DMA_ATTR_WEAK_ORDERING defintion, was Re: [PATCH] nvme: set DMA_ATTR_WEAK_ORDERING attribute on dma buffers
chris hyser
chris.hyser at oracle.com
Tue Jun 27 13:46:31 PDT 2017
On 6/24/2017 3:35 AM, Christoph Hellwig wrote:
> I always assumed that our streaming mappings are relaxed order for
> TLP anyway. And at very least Documentation/DMA-attributes.txt seems
> to imply something different:
>
>
> DMA_ATTR_WEAK_ORDERING
> ----------------------
>
> DMA_ATTR_WEAK_ORDERING specifies that reads and writes to the mapping
> may be weakly ordered, that is that reads and writes may pass each other.
>
> Which to me suggest host reads, which also makes me wonder why these
> would even apply to our streaming mappings.
>
> Adding the powerpc folks that added the DMA_ATTR_WEAK_ORDERING flag
> originally back in 2008, but not actual users as far as I can tell -
> those are all new and from the sparc gang, except for the noveau
> driver, which is a bit older but only uses for dma_alloc_attrs, where
> the original description makes sense to me.

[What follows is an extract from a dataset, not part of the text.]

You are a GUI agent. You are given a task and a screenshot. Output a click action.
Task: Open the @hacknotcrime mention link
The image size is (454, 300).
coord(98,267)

I put this in for SPARC. In our case the host bridge/RC itself follows very strict ordering unless the relaxed order bit
is set in the TLP. This works great for devices that actually allow the driver to enable it. We however also have to
support an infiniband card that does not support enabling this in the HW and thus in the TLP but is actually fine with
relaxed order for the data buffers (ie the streaming I/O vs the coherent control buffers). In fact w/o relaxed order the
performance is absolutely atrocious ... w/ exceeds x86. This flag enables the driver to signal to us when we map the
buffer in the IOMMU to enable the relaxed order attribute for our HW.